[SHORT EXERCISE]:
Find and copy every line of the material below that contains the string "element". Case counts.

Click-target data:
---*---

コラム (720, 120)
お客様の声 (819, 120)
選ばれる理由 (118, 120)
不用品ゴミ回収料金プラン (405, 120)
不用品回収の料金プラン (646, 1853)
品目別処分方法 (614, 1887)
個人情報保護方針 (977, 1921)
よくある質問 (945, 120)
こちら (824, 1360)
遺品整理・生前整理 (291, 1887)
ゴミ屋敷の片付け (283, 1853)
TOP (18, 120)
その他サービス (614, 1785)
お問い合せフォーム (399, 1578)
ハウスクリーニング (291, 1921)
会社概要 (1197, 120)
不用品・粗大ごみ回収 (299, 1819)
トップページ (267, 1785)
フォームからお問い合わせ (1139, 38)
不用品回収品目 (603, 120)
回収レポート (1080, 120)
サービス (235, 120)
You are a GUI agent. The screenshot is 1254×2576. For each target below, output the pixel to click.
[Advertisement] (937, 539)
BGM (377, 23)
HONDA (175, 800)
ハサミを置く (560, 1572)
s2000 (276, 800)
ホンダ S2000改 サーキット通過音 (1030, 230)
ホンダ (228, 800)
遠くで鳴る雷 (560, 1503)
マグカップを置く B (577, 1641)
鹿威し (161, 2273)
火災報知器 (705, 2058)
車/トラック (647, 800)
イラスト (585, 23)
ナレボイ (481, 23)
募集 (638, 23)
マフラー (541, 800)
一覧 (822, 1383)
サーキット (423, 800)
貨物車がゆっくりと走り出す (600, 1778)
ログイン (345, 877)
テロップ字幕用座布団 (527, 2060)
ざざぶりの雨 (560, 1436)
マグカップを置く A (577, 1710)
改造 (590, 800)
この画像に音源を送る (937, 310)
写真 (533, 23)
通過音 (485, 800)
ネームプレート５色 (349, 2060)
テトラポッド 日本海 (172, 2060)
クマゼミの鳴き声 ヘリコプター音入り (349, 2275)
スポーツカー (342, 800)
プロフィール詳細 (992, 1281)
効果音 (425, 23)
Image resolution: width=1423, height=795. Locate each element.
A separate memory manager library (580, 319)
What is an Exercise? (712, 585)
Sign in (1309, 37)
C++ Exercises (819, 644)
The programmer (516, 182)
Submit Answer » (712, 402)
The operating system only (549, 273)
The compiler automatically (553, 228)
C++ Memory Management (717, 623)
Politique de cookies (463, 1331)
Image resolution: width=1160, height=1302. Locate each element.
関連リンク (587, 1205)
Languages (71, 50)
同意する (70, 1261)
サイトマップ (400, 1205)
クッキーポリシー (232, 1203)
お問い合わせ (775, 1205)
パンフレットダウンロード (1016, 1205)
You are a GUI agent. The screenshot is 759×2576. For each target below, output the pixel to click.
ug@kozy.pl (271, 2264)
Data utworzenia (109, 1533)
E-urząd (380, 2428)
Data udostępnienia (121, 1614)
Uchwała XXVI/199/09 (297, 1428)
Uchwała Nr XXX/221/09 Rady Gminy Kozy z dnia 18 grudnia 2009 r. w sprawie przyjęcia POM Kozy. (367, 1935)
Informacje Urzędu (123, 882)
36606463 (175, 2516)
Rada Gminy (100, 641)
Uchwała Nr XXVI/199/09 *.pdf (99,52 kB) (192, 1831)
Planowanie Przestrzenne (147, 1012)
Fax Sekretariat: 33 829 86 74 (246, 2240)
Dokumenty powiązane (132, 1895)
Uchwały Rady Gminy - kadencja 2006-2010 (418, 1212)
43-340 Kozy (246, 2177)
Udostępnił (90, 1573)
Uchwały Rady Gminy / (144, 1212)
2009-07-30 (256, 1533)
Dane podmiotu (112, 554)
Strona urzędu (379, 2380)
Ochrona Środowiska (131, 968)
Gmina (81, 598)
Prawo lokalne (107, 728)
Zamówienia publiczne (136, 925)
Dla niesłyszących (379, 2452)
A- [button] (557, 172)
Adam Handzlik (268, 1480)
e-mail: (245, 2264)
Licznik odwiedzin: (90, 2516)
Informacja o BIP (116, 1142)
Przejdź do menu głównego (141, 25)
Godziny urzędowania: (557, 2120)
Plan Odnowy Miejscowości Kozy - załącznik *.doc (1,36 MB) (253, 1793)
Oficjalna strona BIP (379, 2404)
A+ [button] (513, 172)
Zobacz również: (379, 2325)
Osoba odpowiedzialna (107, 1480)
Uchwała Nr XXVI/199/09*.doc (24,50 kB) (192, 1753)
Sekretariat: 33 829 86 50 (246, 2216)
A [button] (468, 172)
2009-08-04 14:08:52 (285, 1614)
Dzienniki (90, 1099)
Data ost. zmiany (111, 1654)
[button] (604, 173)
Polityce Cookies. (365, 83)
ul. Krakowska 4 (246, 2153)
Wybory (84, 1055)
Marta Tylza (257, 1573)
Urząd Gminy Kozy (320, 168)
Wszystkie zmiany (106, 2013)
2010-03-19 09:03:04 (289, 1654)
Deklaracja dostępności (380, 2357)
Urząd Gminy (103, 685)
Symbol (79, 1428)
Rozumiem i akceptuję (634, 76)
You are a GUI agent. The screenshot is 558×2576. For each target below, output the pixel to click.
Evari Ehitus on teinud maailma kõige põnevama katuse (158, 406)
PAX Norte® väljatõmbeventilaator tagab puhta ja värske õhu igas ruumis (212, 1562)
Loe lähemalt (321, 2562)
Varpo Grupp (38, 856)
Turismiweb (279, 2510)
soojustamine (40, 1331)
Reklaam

---*---

[TASK ANSWER]:
Image resolution: width=1423, height=795. Locate each element.
Image resolution: width=1160, height=1302. Locate each element.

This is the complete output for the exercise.